## Document segment
◆ ◆ ◆

Positive findings from this study could provide a new standard treatment strategy for patients resistant to T-DXd and help address the current lack of clear recommendations in NCCN guidelines. If successful, a randomized phase III trial is planned to further validate the value of this combination approach.
Study Methods
This is a single-arm, multicenter, prospective exploratory study (NCT07333937) designed to evaluate the efficacy, safety, and biomarker characteristics of neratinib plus fulvestrant and eribulin in patients with T-DXd-pretreated HR+/HER2+ advanced breast cancer.
Key Eligibility Criteria
- Female patients aged 18–75 years
- ECOG performance status 0–1
- Locally recurrent or metastatic HR+/HER2+ breast cancer
- Disease progression following or intolerance to prior T-DXd treatment
Treatment Regimen
- Neratinib: Stepwise dose escalation to 240 mg once daily, with prophylactic loperamide
- Eribulin: 1.4 mg/m² intravenous infusion on Days 1 and 8 every 3 weeks
- Fulvestrant: 500 mg intramuscular injection on Days 1 and 15 during Cycle 1, followed by Day 1 every 4 weeks thereafter
Study Endpoints
Primary Endpoint
- Objective response rate (ORR) assessed by RECIST v1.1
Secondary Endpoints
- Progression-free survival (PFS)
- Disease control rate (DCR)
- Duration of response (DOR)
- Overall survival (OS)
- Safety (NCI-CTCAE v5.0)
Exploratory Endpoints
- p95HER2 expression (IHC/WB)
- Signaling and immune biomarkers
- Dynamic ctDNA changes
Statistical Hypothesis and Sample Size
Based on real-world post–T-DXd treatment data in HER2-positive advanced breast cancer, where historical ORRs ranged from 10% to 31%, the control ORR threshold was set at 21%.
The study hypothesizes that the neratinib-based combination regimen could achieve an ORR of 43%.
Using a single-arm proportion test with 80% power and a two-sided alpha of 0.05, 31 evaluable patients are required. Allowing for a 10% dropout rate, the target enrollment is 35 patients.
Investigator’s Perspective
Professor Nanlin Li
“I believe this study carries three major strengths and clinical values.

◆ ◆ ◆

[Stored lines]
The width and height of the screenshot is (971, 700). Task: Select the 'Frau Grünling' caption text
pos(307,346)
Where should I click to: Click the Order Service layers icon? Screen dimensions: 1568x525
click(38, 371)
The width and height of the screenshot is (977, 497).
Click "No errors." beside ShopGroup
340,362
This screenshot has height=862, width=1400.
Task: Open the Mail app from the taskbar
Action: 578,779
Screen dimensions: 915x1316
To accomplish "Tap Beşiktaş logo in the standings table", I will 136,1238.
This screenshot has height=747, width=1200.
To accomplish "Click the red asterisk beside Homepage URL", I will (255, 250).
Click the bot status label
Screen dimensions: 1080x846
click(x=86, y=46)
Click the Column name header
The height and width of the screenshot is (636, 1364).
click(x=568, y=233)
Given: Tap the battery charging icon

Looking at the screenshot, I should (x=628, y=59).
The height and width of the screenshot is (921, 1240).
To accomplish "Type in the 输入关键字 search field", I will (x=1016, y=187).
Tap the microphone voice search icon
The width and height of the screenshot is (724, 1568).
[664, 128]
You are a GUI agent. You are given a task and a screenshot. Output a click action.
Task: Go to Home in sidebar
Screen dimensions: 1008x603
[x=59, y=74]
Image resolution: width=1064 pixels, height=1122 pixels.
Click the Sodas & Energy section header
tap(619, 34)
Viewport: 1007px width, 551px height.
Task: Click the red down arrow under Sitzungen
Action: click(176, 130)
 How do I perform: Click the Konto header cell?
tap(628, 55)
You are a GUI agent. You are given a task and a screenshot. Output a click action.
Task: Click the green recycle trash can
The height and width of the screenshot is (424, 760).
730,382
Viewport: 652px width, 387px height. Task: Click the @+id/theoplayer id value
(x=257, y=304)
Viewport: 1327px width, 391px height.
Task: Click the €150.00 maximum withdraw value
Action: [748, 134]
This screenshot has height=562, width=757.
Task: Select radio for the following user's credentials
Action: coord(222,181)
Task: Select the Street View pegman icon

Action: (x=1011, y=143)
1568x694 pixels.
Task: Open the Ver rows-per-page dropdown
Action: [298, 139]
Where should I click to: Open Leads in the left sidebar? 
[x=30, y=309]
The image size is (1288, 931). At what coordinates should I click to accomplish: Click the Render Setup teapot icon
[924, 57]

◆ ◆ ◆

## Your goal
According to the neratinib study description, what is the target enrollment once dropout is allowed for? These lines come from a separate source.

## Response for this exercise
35 patients